• Data provided
::::::
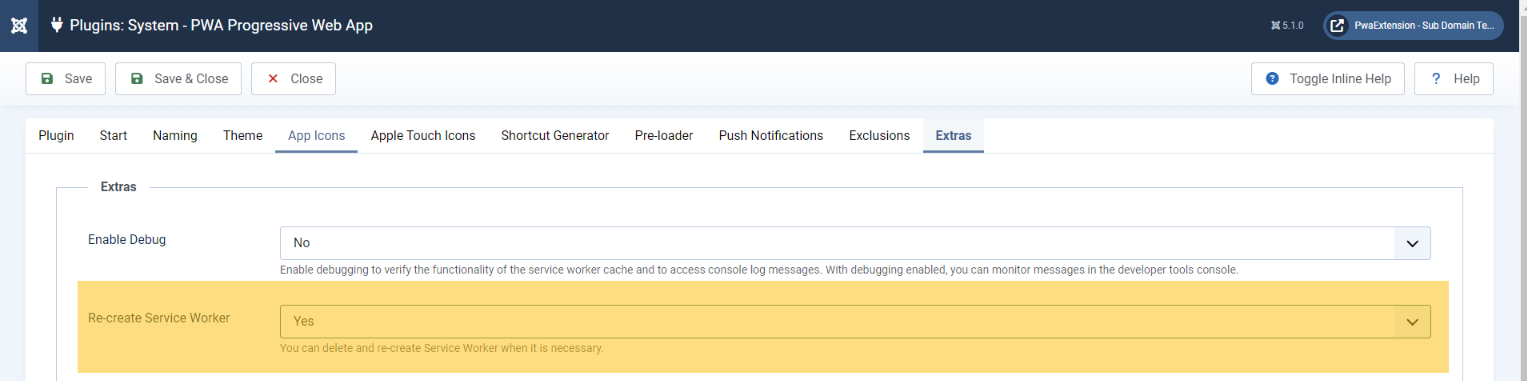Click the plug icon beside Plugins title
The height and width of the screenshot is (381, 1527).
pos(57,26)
::::::
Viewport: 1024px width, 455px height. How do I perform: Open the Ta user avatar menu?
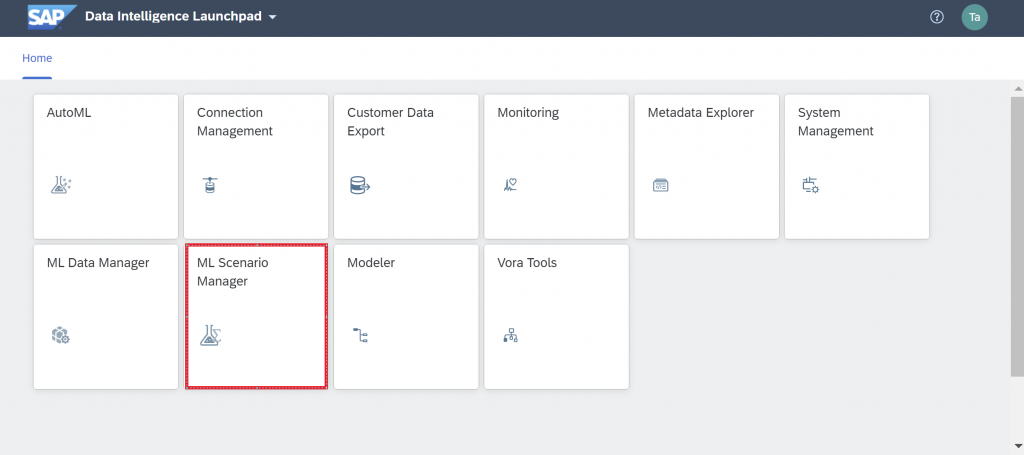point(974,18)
::::::
• What to work on
Reproduce the entries from the line with "Viewport: 1024px width, 455px" up to and including the line with "point(974,18)", and shift every coordinate in the answers by adding 14 to it. Leave the pictures out.

• Reply
Viewport: 1024px width, 455px height. How do I perform: Open the Ta user avatar menu?
point(988,32)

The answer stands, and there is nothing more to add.